Ricordo che
da piccolo (ma neanche poi tanto...) ero
solito fondare club di cui il più delle volte ero l’unico partecipante. Non era
una sorta di istrionismo esagerato, nemmeno una forma di attitudine al comando. Più semplicemente era la voglia di fare branco, di trovare anime complementari
con le quali condividere esperienze, interessi, sogni e fantasia. Col passare
degli anni, poi, ho finalmente dato vita a gruppi che non soltanto erano numerosi
(finalmente!) ma che di cose ne hanno anche fatte. In particolare ricordo con
grande tenerezza e nostalgia un gruppo di poesia che è durato per 15 anni, fino
a quando nel 1999 ho lasciato il Piemonte per venire in Lombardia.
Nel campo volo ho cercato e trovato le stesse motivazioni di allora: branco, calore, amicizia, voglia di divertirsi nel pieno rispetto degli altri. E come allora era solo la “parola” ad unirci (il gruppo poetico), oggi è una striscia d’erba ed un cielo non infinito. Non ci sono interessi economici, tantomeno di “potere”, e men che meno sfide maschie per conquistarsi favori femminili.

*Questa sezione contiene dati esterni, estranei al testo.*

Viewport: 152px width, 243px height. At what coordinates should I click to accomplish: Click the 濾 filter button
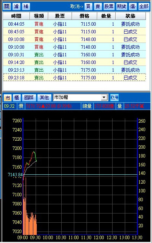click(16, 7)
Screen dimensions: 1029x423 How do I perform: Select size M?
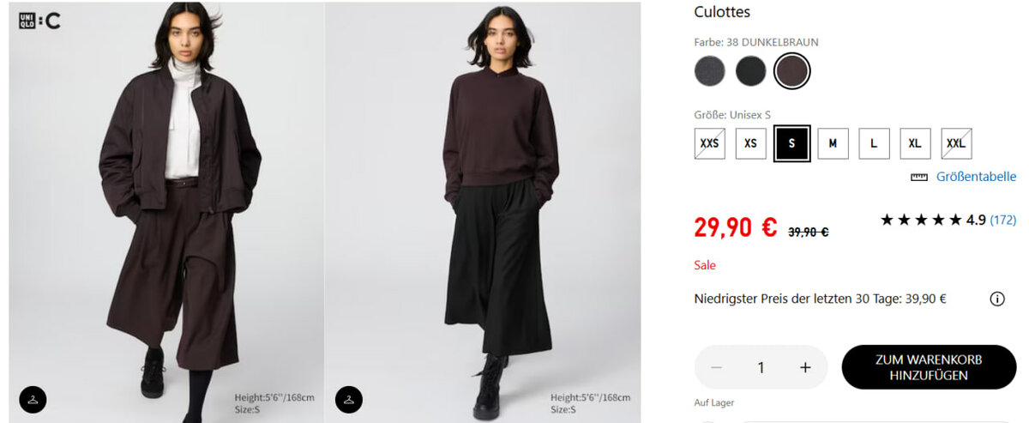point(833,143)
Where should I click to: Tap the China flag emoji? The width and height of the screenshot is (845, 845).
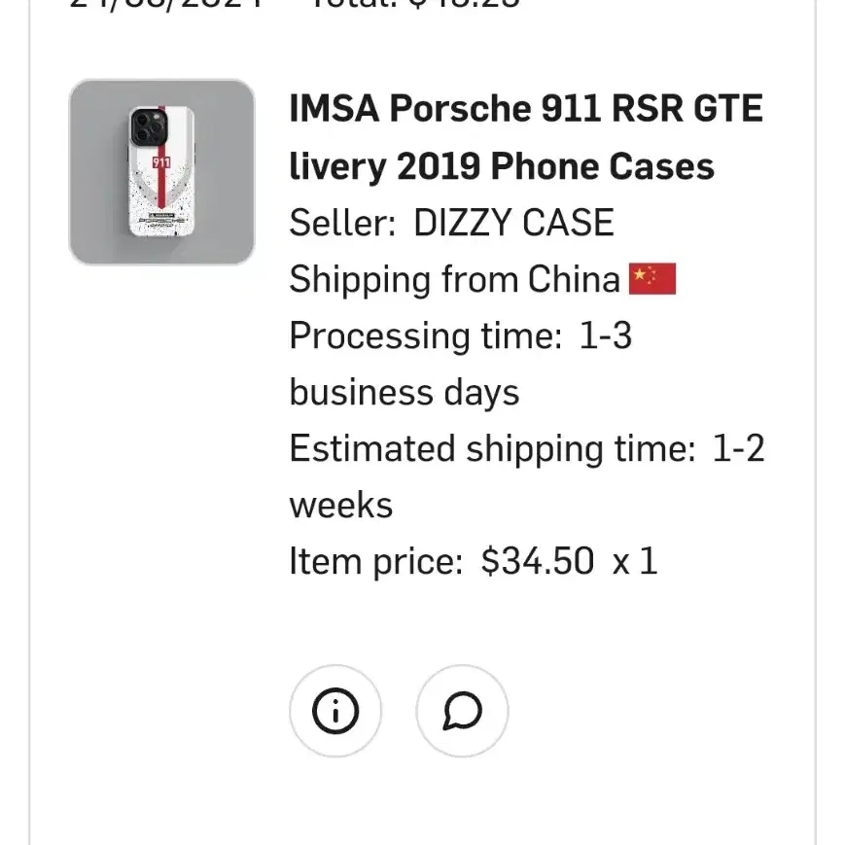652,279

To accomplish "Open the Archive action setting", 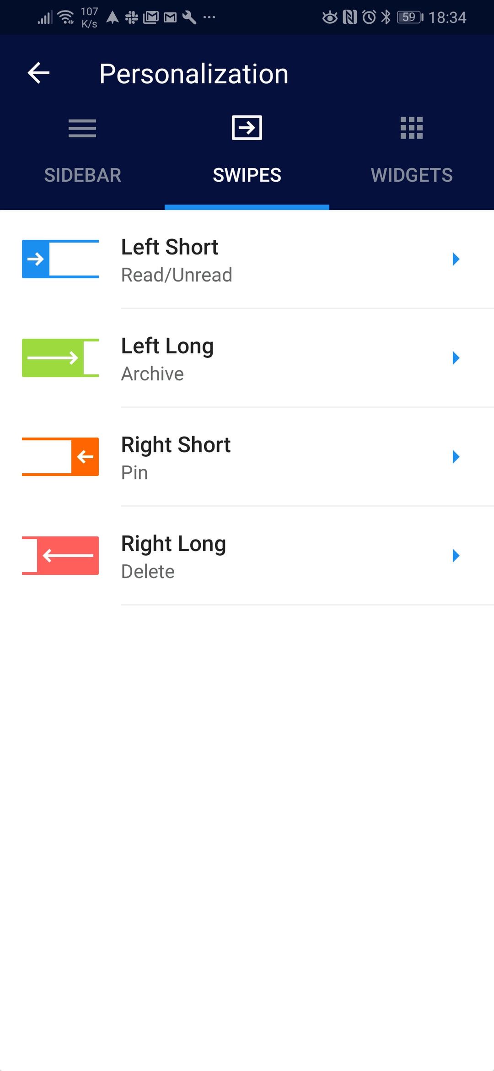I will [152, 374].
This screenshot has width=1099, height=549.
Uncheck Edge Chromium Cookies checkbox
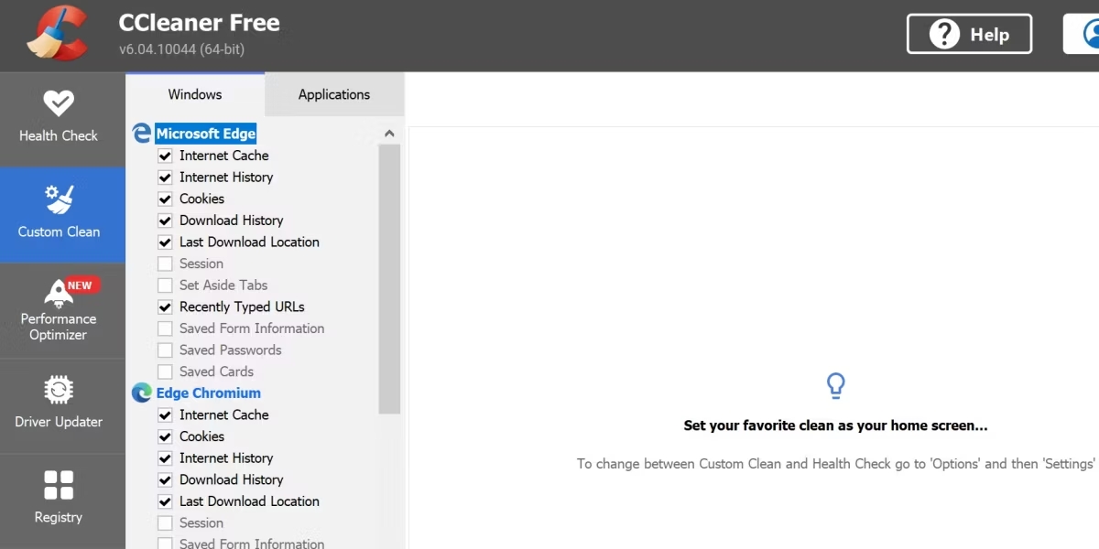click(165, 437)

La sociologia abbonda di testi sulle dinamiche di gruppo, e non è certo il caso di scomodarla. Può però essere utile ricordare che il gruppo può vivere fasi alterne ed evolutive esattamente come un rapporto affettivo. Si passa dalla conoscenza, all’innamoramento, per poi sfociare in un rapporto maturo dove occorre accettare, mediare, avere pazienza, ecc.
Ma cos’è che fa gruppo? A parte l’interesse comune (che tuttavia può anche essere vissuto in maniera più autonoma e poco socializzante), credo che il segreto stia innanzitutto nel farsi membro del branco, ovvero accogliere alla pari qualsiasi altro membro del gruppo, senza sentirsi né superiore né inferiore. Questo, ovviamente, rispettando le gerarchie stabilite dallo statuto e democraticamente elette.
Nel caso dell’aeromodellismo, io posso essere il pilota più figo del mondo, posso contare su un palmares sbalorditivo di successi e far volare ai limiti della gravità modelli da sogno, ma se poi, a terra - tra il caldo e l’umido, le mosche e il sudore, e il nulla che in genere attornia un campo - “resto umile” e ho voglia di socializzare, di ridere, di scherzare, allora io stesso posso aggiungere fondamentali gocce di colla per tenere insieme un gruppo che comunque è in continuo divenire.
Come una casa, poi, un gruppo ha bisogno di “muri portanti”, ovvero di persone capaci di fare (come dice la sociologia) da leader emotivi, che non necessariamente coincidono con i leader (es. il direttivo) riconosciuti ed eletti. Tali leader emotivi sono coloro che sanno attrarre a sé le simpatie di molti, e che riversano questa energia positiva sul gruppo stesso, facendo da “paciere” ma soprattutto sdrammatizzando gli eventi avversi e ricordando a tutti l’obiettivo (soprattutto emotivo) che il gruppo ha.
Dio benedica queste persone, perché sono proprio loro a reggere il tubetto di colla che fa tenere assieme il gruppo. E quando queste svaniscono, sovente cala sul gruppo una cortina di stanchezza e noia che il più delle volte fa allontanare le persone e svanire ogni progetto.
Ma attenzione. I muri portanti sono fondamentali, ma non meno anche dei mattoni, delle travi e di tutto ciò che fa casa. Diversamente ci sarebbe solo un rudere incompleto. Per questo amo sempre fare riferimento alla vita sociale del lupo. Il branco è famiglia; è luogo dove sentirsi protetti, giocare, nutrirsi, vivere. Ma il branco funziona solo se io stesso faccio branco, se dunque lo vivo come tale riconoscendone l’importanza e quel misto di regole non scritte e sensibilità che fanno la differenza.
Dunque in certi ambienti viviamo più da lupi che uomini... Ne avremo di che guadagnarci!